[What the task requires]: Arrange the lines of the items below as a single numbered list, skipping any blank lines. Leave the pictures out of your answer.

Some items:
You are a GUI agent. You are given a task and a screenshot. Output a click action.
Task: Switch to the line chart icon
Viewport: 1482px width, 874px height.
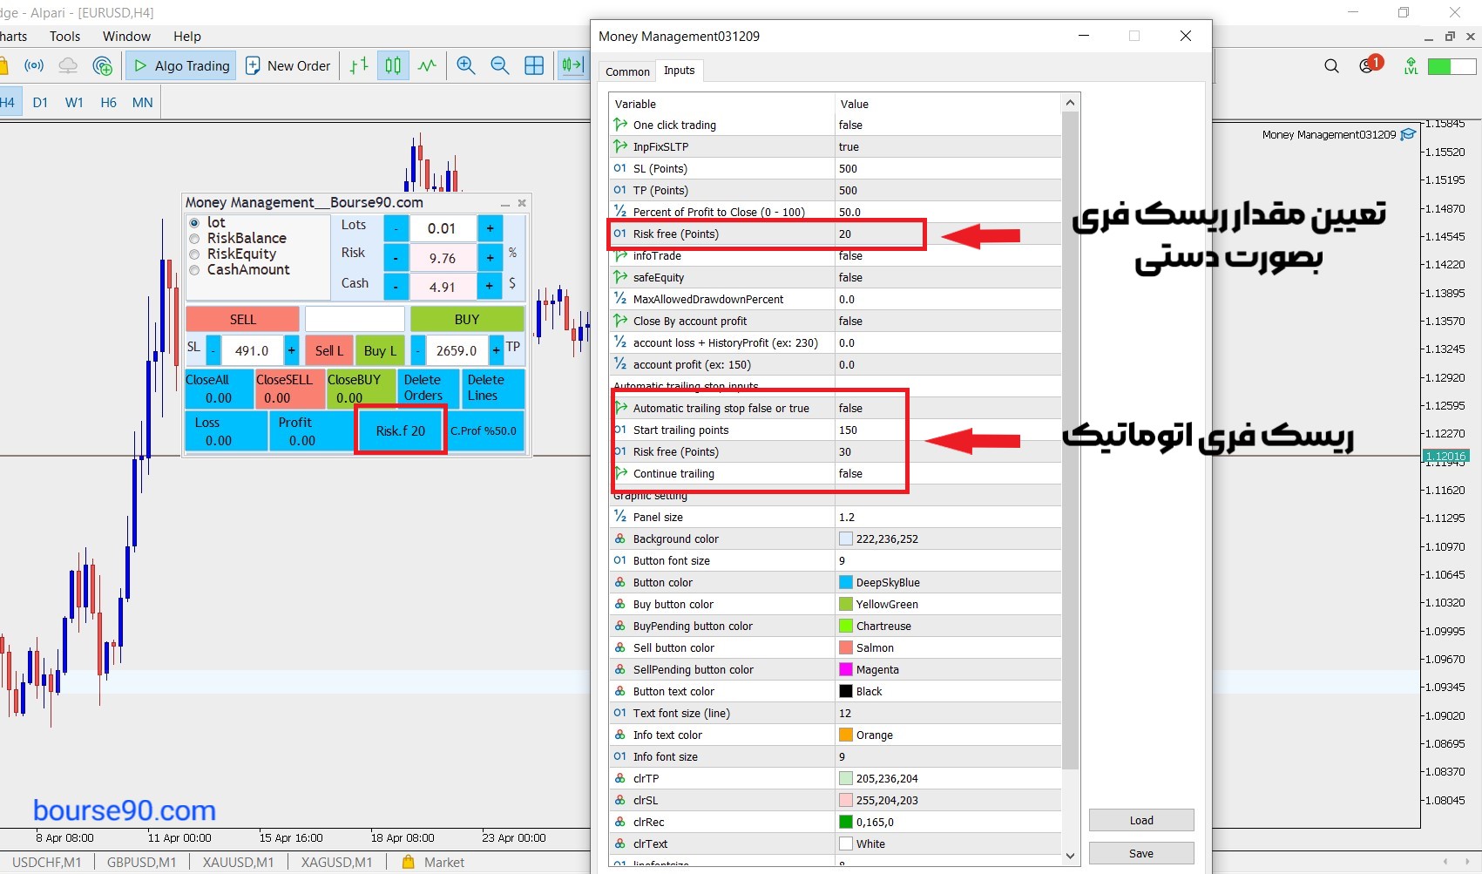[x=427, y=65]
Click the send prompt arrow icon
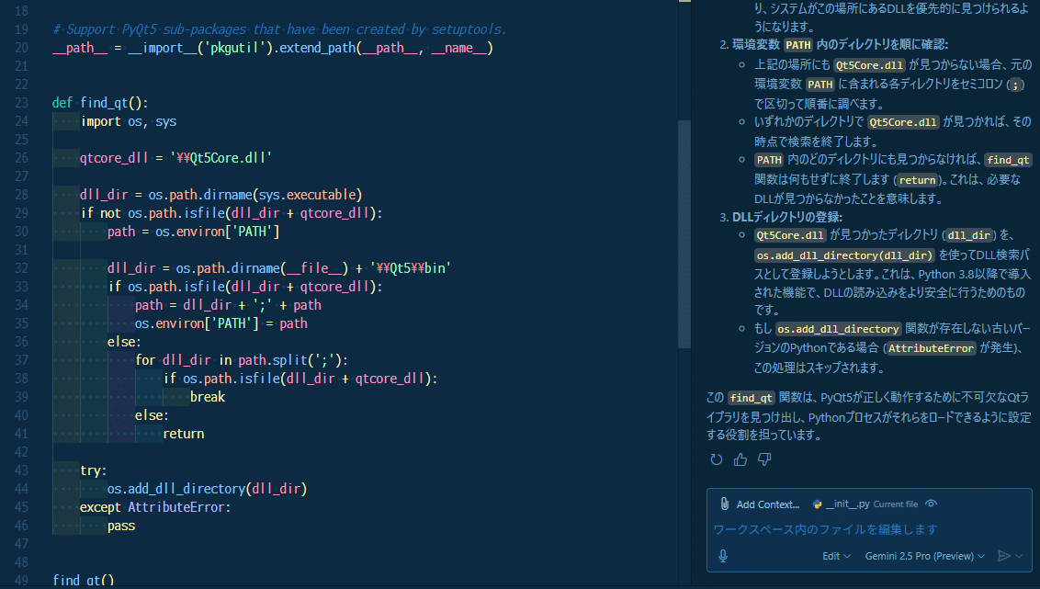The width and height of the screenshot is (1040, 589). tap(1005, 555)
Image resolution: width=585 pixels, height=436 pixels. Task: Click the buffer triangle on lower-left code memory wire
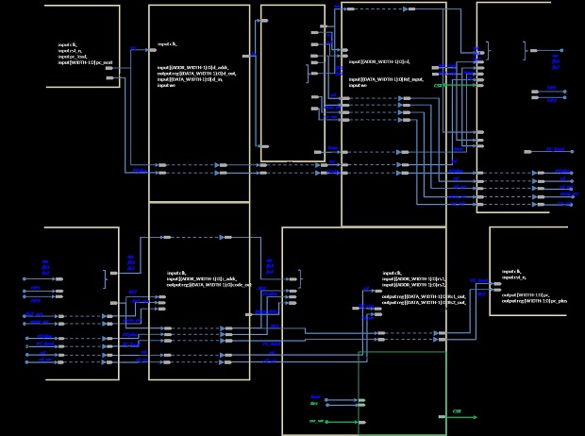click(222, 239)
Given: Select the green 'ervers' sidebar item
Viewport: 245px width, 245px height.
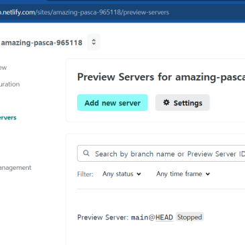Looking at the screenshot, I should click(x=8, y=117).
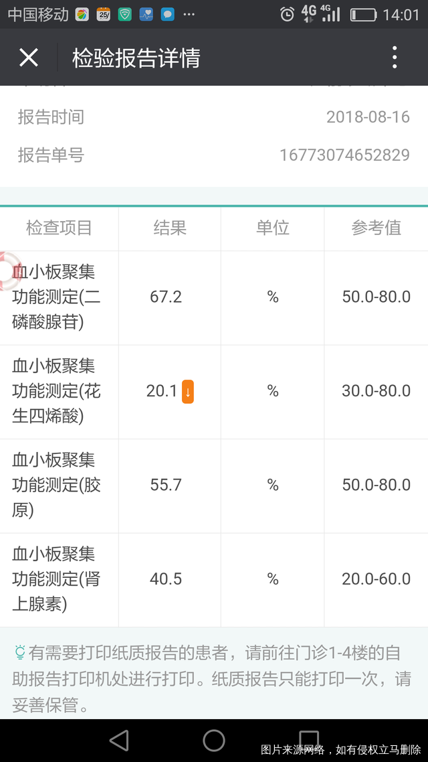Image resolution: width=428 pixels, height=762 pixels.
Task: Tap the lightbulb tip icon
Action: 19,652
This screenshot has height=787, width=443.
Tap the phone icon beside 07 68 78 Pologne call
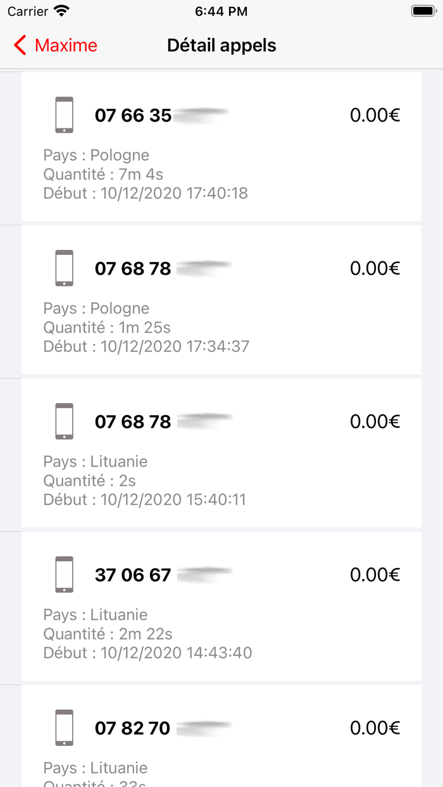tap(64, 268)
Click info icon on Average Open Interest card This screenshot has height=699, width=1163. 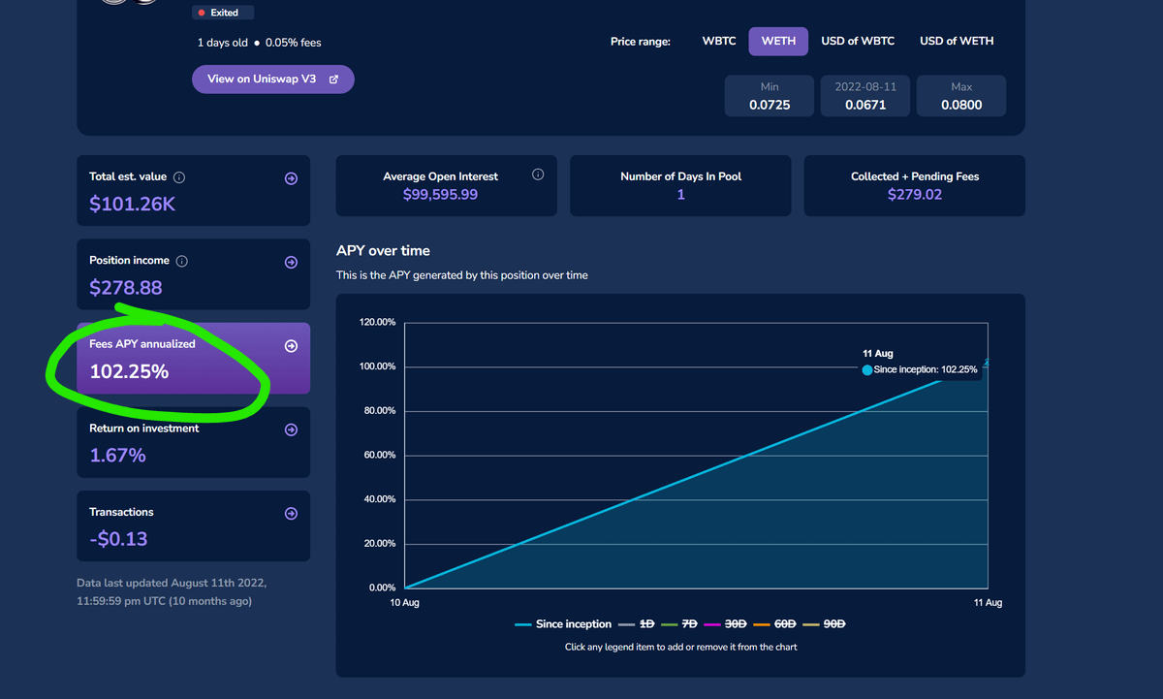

[Task solution]:
1. You are a GUI agent. You are given a task and a screenshot. Output a click action.
2. Task: Switch to the line chart icon
3. Viewport: 1482px width, 874px height.
4. [x=427, y=65]
5. Click the send prompt arrow icon
6. The width and height of the screenshot is (1040, 589). tap(1005, 555)
7. Image resolution: width=585 pixels, height=436 pixels. Task: Click the buffer triangle on lower-left code memory wire
8. click(222, 239)
9. Given: Select the green 'ervers' sidebar item
10. Viewport: 245px width, 245px height.
11. Looking at the screenshot, I should click(x=8, y=117).
12. Image resolution: width=428 pixels, height=762 pixels.
13. Task: Tap the lightbulb tip icon
14. Action: 19,652
15. This screenshot has height=787, width=443.
16. Tap the phone icon beside 07 68 78 Pologne call
17. tap(64, 268)
18. Click info icon on Average Open Interest card This screenshot has height=699, width=1163. 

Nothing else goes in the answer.